#### DATA EXTRACTS
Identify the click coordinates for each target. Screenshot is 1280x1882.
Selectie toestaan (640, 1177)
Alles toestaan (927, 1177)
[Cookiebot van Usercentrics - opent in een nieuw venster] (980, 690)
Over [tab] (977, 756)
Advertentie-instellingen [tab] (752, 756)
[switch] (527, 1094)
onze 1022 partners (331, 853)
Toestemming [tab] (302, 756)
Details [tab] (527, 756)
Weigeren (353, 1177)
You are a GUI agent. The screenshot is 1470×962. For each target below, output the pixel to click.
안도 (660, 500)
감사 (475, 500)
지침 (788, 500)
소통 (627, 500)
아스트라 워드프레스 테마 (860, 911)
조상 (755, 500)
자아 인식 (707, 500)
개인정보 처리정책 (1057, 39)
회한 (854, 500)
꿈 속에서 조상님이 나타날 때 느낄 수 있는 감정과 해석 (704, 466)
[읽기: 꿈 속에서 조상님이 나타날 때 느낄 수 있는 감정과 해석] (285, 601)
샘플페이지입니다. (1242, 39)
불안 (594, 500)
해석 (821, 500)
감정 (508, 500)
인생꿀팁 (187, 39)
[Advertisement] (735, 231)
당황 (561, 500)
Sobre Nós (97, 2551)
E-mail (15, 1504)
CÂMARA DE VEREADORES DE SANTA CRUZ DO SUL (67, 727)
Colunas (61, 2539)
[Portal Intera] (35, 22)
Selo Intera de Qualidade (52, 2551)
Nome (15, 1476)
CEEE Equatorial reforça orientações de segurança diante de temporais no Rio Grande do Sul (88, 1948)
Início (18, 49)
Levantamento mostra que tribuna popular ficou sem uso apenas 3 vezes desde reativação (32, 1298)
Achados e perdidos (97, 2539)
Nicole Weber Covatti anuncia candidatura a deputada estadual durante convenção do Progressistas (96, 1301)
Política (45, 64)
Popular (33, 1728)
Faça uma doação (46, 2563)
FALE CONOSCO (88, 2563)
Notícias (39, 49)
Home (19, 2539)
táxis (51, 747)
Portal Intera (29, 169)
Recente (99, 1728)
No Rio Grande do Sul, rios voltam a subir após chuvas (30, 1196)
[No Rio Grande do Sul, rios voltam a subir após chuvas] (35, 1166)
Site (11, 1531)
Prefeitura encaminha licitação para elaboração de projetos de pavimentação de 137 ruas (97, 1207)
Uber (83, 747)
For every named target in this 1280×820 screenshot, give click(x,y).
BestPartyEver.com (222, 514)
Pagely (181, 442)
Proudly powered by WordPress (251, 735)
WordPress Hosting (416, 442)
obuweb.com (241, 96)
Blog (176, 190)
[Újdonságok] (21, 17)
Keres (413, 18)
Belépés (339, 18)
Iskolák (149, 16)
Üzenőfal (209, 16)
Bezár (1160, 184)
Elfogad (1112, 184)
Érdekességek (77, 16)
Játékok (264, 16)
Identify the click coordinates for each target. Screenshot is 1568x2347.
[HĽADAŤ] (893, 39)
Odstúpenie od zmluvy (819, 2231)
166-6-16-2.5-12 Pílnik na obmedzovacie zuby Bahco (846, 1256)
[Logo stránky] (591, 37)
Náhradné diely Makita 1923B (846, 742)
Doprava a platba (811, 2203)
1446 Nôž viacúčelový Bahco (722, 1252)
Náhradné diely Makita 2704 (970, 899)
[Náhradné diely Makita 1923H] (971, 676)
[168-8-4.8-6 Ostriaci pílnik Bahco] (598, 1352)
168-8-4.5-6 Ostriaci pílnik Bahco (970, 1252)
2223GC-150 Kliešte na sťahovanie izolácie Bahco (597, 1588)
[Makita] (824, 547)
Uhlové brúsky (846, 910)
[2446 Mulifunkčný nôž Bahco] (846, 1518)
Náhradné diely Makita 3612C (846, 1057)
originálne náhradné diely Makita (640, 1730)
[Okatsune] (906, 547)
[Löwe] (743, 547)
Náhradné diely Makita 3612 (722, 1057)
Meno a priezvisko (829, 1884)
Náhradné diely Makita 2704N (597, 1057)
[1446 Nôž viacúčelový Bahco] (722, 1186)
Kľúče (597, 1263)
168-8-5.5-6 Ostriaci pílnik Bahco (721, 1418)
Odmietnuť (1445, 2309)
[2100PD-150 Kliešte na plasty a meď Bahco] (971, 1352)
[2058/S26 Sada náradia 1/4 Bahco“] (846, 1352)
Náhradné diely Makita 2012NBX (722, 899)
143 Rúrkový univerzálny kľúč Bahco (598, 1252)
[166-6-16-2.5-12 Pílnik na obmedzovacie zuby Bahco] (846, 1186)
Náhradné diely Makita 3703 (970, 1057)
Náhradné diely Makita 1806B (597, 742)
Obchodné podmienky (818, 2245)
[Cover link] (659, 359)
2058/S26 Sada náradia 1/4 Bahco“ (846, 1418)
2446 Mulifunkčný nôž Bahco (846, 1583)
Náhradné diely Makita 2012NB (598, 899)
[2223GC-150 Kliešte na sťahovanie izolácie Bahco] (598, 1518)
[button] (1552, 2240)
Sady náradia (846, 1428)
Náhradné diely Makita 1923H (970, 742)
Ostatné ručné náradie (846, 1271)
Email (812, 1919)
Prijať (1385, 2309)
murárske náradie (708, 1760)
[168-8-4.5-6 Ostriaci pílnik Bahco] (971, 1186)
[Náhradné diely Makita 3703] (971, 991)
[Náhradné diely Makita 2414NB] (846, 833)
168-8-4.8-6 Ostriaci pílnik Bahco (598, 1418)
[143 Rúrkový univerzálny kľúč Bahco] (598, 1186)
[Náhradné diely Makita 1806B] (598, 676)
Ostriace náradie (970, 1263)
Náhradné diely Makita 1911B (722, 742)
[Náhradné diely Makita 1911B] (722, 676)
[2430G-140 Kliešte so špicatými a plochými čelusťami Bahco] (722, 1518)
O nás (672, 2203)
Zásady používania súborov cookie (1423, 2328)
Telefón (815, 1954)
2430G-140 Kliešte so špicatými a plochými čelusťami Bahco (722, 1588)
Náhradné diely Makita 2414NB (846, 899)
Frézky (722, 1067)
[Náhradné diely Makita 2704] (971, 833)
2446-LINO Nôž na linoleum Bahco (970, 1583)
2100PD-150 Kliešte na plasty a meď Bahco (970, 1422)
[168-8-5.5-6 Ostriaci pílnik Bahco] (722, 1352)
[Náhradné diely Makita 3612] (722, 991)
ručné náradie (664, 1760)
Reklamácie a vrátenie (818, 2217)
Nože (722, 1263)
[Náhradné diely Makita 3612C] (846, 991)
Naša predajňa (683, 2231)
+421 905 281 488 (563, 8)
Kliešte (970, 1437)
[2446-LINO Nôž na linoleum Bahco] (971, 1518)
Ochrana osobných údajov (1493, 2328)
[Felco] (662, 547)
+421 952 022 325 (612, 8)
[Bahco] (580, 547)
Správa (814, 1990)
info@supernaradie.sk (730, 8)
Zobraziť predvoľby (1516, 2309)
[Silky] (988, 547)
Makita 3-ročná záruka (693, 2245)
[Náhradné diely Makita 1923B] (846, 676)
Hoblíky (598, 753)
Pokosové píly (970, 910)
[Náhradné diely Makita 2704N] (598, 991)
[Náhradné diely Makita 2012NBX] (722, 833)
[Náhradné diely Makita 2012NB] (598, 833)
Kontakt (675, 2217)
########
**EXERCISE BRIEF**
Start at the first line of the data above. Stop after the line containing "onze 1022 partners (331, 853)", reproducing each line exactly and adding nothing.

**OUTPUT OF THE TASK**
Identify the click coordinates for each target. Screenshot is 1280x1882.
Selectie toestaan (640, 1177)
Alles toestaan (927, 1177)
[Cookiebot van Usercentrics - opent in een nieuw venster] (980, 690)
Over [tab] (977, 756)
Advertentie-instellingen [tab] (752, 756)
[switch] (527, 1094)
onze 1022 partners (331, 853)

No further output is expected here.